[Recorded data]
++++++++++

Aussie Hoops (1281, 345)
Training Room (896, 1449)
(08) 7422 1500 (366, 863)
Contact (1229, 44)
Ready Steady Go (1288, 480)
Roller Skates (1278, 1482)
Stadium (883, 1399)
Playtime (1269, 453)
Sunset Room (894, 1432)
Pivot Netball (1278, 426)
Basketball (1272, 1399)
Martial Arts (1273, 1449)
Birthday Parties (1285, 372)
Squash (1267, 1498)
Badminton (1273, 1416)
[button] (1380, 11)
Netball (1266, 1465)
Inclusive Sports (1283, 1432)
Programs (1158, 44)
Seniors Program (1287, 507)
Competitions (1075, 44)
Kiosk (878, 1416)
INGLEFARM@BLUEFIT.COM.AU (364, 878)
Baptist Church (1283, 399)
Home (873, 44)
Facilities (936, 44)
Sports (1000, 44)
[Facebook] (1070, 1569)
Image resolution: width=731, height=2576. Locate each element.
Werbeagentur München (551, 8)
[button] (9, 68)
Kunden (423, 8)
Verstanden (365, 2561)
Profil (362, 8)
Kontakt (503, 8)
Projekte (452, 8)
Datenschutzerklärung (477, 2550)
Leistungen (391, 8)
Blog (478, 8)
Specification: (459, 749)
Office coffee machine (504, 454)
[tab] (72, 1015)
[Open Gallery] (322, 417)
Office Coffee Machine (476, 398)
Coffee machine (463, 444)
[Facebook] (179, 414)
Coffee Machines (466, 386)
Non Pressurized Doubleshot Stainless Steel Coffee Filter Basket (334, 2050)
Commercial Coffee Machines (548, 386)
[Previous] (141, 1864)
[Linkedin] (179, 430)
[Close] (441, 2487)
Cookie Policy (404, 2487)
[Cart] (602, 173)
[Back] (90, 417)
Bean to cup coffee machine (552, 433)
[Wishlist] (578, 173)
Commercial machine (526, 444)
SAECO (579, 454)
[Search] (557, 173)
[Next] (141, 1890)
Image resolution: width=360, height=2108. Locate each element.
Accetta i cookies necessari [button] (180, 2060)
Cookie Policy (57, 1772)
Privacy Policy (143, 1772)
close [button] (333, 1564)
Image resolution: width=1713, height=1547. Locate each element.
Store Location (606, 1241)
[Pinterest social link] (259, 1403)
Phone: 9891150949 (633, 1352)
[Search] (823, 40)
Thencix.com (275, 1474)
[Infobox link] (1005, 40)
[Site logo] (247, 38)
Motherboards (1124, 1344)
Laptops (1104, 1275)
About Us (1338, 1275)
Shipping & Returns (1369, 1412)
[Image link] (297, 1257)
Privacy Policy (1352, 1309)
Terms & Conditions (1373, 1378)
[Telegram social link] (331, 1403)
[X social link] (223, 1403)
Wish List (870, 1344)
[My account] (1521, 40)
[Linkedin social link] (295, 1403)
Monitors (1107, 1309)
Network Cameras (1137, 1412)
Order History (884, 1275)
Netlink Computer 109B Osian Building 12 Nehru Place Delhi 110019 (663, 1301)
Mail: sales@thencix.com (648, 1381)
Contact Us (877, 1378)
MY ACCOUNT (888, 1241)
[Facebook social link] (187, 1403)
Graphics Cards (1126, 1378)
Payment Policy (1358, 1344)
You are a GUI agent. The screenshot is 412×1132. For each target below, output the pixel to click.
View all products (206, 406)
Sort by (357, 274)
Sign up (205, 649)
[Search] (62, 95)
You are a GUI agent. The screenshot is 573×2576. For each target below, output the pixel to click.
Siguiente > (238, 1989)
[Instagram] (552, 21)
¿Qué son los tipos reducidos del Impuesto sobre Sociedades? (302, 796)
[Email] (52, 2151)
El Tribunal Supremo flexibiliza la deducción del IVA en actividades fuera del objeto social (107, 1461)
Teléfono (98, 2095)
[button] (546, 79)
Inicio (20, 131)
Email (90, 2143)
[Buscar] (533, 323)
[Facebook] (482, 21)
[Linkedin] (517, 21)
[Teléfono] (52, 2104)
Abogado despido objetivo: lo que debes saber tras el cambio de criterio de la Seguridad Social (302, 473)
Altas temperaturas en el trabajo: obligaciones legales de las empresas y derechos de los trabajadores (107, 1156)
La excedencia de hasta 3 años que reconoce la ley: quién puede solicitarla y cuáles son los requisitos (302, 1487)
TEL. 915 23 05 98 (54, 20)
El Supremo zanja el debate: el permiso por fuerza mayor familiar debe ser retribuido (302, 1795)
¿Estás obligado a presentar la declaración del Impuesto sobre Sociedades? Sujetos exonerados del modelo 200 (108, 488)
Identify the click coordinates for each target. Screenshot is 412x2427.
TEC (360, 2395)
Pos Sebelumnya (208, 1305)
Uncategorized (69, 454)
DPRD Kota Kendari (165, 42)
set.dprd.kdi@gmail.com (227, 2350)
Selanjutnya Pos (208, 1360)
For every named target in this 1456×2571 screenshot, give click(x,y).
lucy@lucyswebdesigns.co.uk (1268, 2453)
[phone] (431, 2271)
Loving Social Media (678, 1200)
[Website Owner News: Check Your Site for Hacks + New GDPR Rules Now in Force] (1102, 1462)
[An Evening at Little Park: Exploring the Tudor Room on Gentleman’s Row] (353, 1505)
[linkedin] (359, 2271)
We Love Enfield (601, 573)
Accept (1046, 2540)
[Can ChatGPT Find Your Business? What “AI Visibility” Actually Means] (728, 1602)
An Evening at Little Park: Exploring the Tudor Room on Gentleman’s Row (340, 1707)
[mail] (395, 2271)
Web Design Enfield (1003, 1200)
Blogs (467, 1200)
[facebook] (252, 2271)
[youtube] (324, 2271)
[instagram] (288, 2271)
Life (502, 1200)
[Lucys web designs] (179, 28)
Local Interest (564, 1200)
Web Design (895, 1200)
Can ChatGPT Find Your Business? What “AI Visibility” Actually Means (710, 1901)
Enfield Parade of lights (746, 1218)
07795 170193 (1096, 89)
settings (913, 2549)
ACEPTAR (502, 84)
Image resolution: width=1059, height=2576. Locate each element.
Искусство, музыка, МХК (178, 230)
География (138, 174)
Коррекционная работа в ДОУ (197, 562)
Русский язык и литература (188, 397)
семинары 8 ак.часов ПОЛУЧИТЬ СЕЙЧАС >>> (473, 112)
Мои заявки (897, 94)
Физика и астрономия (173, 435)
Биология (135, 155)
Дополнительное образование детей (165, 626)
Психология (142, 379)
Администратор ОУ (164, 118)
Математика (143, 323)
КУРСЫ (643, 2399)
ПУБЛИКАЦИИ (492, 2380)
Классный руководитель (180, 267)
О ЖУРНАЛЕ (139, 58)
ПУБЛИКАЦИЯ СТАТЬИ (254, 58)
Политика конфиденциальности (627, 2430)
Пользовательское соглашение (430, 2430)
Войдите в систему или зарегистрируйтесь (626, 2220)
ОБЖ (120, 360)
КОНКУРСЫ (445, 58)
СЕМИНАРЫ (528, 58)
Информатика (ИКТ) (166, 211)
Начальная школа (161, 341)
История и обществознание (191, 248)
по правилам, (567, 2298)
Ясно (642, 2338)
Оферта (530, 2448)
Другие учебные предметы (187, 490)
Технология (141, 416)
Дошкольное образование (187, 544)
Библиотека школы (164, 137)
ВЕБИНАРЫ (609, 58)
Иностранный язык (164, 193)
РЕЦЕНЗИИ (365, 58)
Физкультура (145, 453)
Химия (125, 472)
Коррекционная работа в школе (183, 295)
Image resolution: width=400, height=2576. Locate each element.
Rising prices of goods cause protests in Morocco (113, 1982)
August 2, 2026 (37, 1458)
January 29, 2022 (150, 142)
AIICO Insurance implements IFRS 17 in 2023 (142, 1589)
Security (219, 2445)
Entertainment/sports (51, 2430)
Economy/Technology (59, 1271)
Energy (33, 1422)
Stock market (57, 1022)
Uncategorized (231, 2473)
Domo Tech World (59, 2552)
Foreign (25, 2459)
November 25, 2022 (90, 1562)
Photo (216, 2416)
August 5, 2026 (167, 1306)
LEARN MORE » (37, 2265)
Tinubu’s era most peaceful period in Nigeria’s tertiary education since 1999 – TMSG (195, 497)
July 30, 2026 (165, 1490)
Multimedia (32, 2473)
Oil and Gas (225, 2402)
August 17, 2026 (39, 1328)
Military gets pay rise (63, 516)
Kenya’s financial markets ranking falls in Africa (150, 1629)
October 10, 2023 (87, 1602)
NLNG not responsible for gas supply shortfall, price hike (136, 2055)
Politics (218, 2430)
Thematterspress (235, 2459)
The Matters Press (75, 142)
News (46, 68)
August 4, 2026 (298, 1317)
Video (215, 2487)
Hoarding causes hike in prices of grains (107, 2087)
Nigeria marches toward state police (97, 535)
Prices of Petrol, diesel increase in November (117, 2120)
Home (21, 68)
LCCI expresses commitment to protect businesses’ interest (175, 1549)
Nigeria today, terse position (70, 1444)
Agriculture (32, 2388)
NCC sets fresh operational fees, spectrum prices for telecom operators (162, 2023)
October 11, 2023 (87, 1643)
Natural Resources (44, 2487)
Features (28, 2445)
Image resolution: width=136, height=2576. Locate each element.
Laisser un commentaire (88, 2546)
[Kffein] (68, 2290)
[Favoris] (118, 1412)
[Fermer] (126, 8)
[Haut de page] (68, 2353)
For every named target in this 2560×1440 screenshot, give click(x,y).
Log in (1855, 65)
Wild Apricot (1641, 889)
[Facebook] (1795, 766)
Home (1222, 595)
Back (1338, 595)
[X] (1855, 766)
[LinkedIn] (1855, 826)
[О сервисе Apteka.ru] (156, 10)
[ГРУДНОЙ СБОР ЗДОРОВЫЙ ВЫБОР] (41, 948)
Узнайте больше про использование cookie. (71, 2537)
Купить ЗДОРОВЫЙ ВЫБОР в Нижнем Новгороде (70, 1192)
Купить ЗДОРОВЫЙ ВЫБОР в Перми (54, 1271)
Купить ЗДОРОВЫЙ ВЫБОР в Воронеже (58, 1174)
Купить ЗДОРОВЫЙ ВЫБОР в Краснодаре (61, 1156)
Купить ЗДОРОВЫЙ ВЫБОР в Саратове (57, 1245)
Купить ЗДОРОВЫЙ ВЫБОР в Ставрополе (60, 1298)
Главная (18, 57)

++++++++++

◆ Goal of the exercise:
Task for the records above: copy every line in which the word "Actually" occurs.

◆ The completed task:
[Can ChatGPT Find Your Business? What “AI Visibility” Actually Means] (728, 1602)
Can ChatGPT Find Your Business? What “AI Visibility” Actually Means (710, 1901)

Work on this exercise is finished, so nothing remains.